Task goal
Please return the lines below exactly, from the line that contains "This screenshot has width=480, height=326." through the end of the records. Leave the pictures out of your answer.

Records from a data collection
------------------------------------
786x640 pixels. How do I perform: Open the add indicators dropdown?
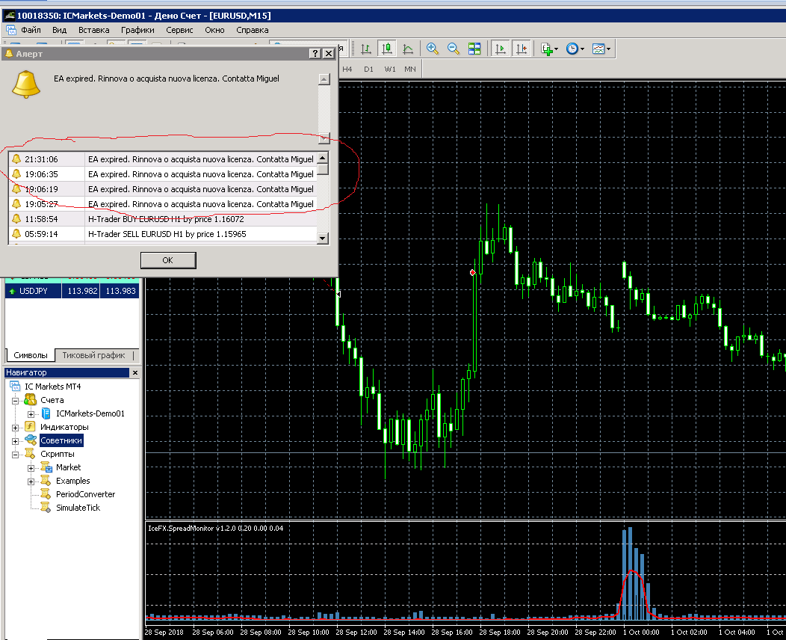point(549,49)
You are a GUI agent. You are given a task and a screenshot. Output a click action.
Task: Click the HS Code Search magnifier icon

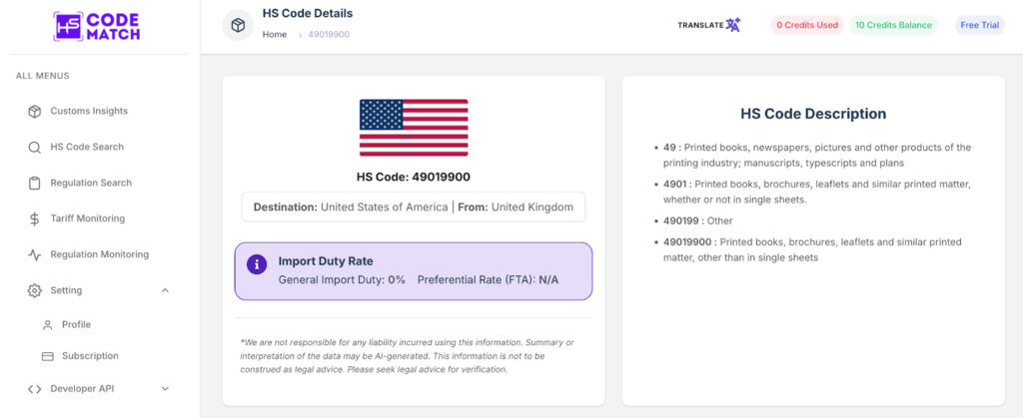pos(34,147)
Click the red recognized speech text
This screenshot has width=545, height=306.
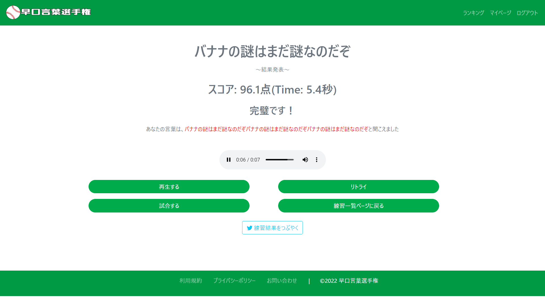coord(276,129)
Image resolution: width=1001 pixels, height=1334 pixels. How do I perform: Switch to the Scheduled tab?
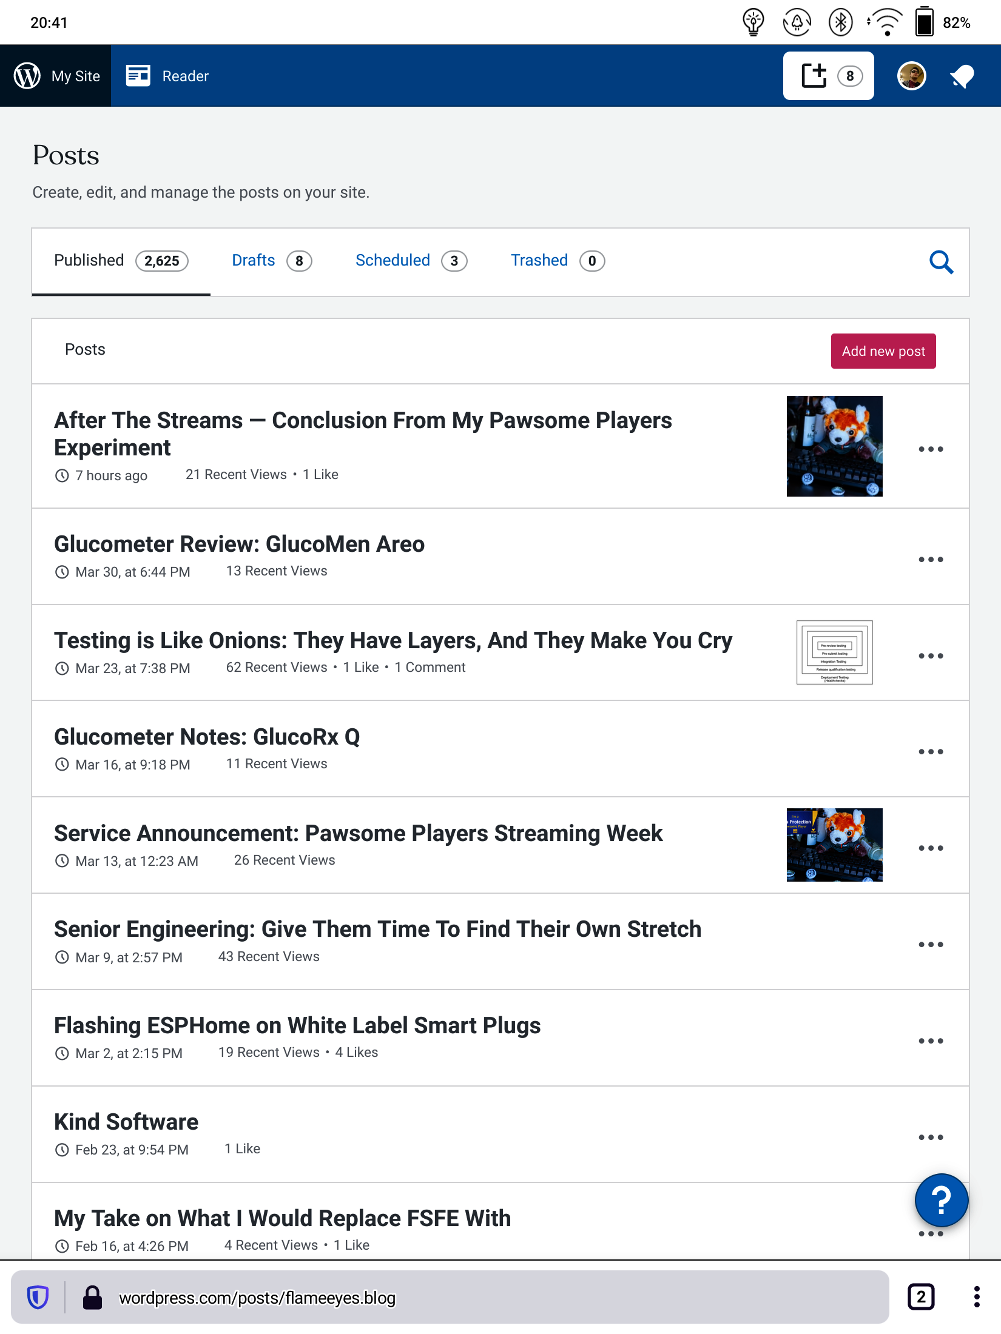tap(411, 261)
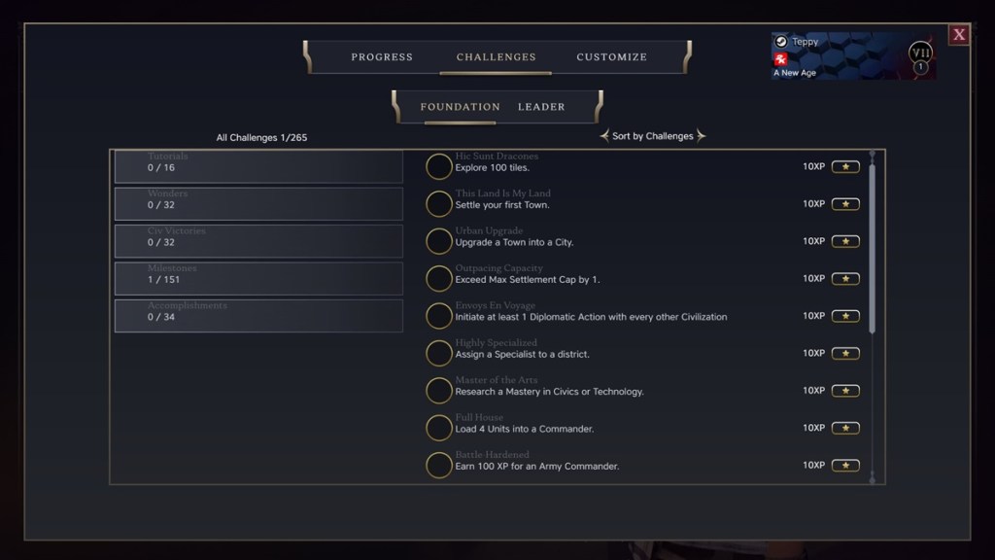The height and width of the screenshot is (560, 995).
Task: Toggle the circle beside Master of the Arts
Action: pyautogui.click(x=437, y=390)
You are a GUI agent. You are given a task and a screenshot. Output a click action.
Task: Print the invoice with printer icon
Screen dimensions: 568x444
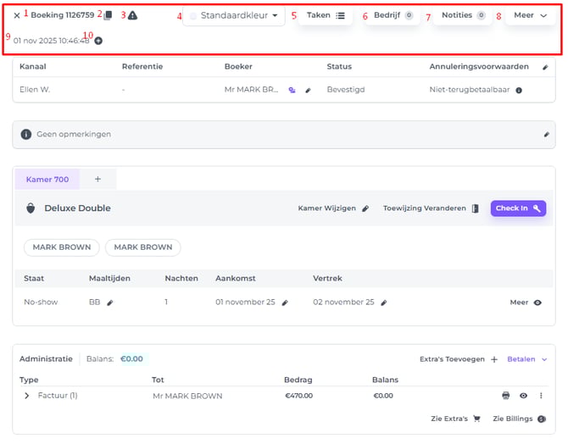(x=506, y=396)
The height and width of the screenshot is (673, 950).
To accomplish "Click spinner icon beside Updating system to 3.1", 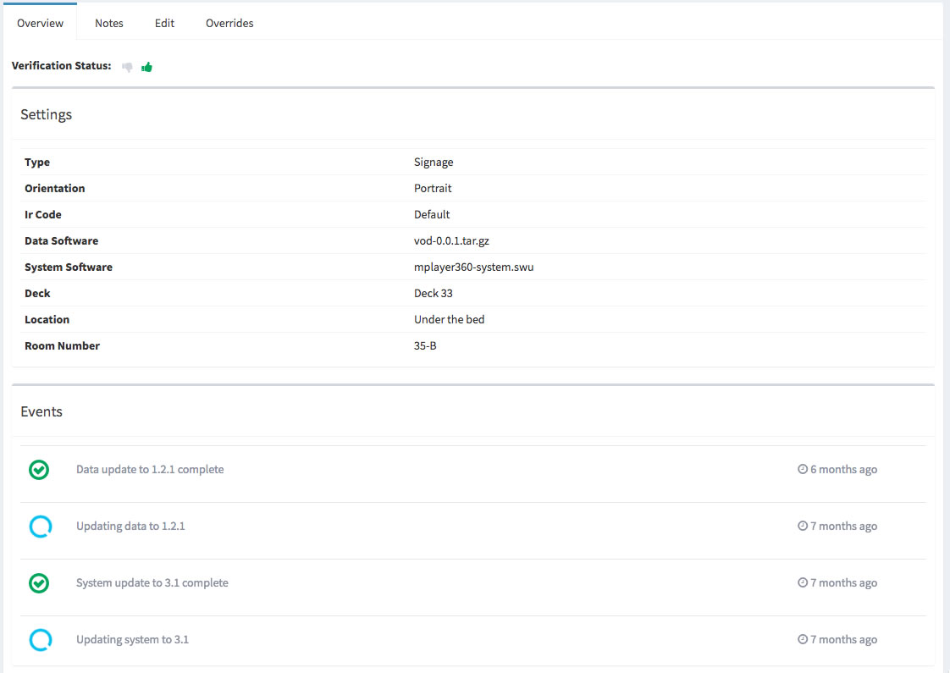I will pos(40,640).
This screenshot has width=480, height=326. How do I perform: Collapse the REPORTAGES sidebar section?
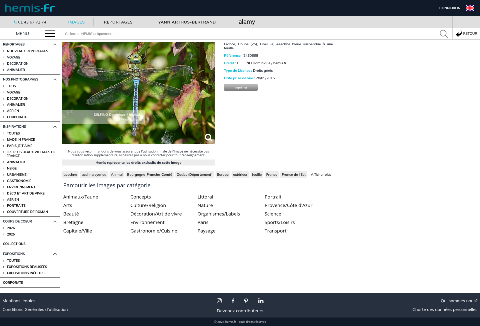[x=55, y=44]
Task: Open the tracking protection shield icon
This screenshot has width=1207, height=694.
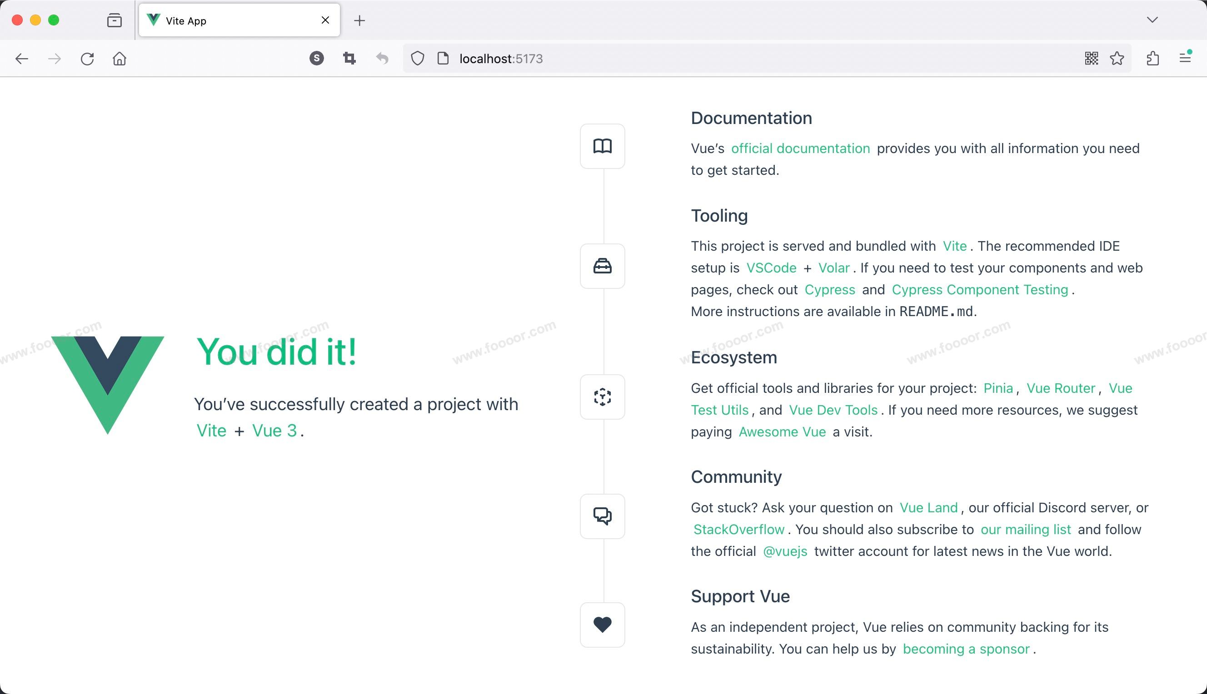Action: 417,59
------------------------------------
Task output
This screenshot has width=480, height=326. How do I perform: Collapse the REPORTAGES sidebar section?
[x=55, y=44]
Task: Open the tracking protection shield icon
This screenshot has width=1207, height=694.
Action: 417,59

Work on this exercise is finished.